Cos sie przebakuje o kolejnej plycie:
http://www.rollingstone.com/music/news/ ... m-20130129
Rodriguez, the obscure Detroit songman who unknowingly earned a huge cult audience overseas, will meet with producers to discuss making a third album, his first in more than 40 years.

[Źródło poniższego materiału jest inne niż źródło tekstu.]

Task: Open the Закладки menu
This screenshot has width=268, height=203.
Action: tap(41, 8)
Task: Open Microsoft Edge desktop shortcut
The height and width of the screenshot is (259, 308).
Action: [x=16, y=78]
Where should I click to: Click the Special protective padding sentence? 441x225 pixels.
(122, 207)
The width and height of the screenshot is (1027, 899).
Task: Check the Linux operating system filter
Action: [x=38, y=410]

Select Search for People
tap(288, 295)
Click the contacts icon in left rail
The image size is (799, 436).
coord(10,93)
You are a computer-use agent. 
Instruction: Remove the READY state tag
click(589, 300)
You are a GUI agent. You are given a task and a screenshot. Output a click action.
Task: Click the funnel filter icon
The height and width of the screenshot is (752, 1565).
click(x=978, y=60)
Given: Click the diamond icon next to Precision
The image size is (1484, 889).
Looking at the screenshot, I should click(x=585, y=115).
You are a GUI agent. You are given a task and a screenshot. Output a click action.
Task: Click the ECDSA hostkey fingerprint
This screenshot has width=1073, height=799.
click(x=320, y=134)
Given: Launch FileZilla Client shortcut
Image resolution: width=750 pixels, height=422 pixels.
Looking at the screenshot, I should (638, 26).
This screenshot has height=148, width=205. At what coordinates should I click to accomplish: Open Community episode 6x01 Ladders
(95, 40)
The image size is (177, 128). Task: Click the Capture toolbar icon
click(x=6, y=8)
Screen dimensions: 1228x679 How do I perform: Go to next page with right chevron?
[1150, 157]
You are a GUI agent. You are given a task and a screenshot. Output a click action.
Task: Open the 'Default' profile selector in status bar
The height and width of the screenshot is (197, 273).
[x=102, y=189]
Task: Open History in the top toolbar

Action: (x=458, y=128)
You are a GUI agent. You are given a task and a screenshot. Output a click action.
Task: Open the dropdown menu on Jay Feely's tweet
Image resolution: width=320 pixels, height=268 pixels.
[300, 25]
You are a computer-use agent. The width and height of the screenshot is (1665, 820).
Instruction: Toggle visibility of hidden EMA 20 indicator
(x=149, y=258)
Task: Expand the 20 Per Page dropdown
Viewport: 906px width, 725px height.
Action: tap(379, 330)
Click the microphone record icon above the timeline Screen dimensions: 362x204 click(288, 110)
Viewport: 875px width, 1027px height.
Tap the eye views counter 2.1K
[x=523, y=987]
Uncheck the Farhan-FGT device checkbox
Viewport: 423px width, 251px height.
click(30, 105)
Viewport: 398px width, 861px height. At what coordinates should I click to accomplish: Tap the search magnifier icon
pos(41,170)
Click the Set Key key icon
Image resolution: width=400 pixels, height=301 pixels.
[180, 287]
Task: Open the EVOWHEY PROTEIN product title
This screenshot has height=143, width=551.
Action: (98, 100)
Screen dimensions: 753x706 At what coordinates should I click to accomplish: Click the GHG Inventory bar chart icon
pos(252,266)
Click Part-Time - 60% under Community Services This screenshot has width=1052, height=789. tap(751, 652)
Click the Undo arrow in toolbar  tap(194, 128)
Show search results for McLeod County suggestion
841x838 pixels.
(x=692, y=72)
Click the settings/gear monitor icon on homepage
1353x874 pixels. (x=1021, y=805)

Though adamant about having no specific plan, Rodriguez tells Rolling Stone that once he breaks from touring in June he will explore the prospect with Steve Rowland, who produced one of the lost albums resurrected in the Oscar-nominated documentary Searching for Sugar Man.

"He told me to send him a couple of tapes, so I’m gonna do that," Rodriguez said in a phone interview from his Michigan home on Friday. "I certainly want to look him up, because now he’s full of ideas."

Re: SUGAR MAN - Rodriguez

: 02-03-2013, 14:01
autor: Mort
Byłem na nim wczoraj w kinie. W pyte, jeden z najfajniejszych dokumentów jakie widziałem.

Re: SUGAR MAN - Rodriguez

: 06-03-2013, 20:42
autor: Maruder
Newsweek już wychwalał film pod niebiosa, przeczuwam solidny hype na tego artychę.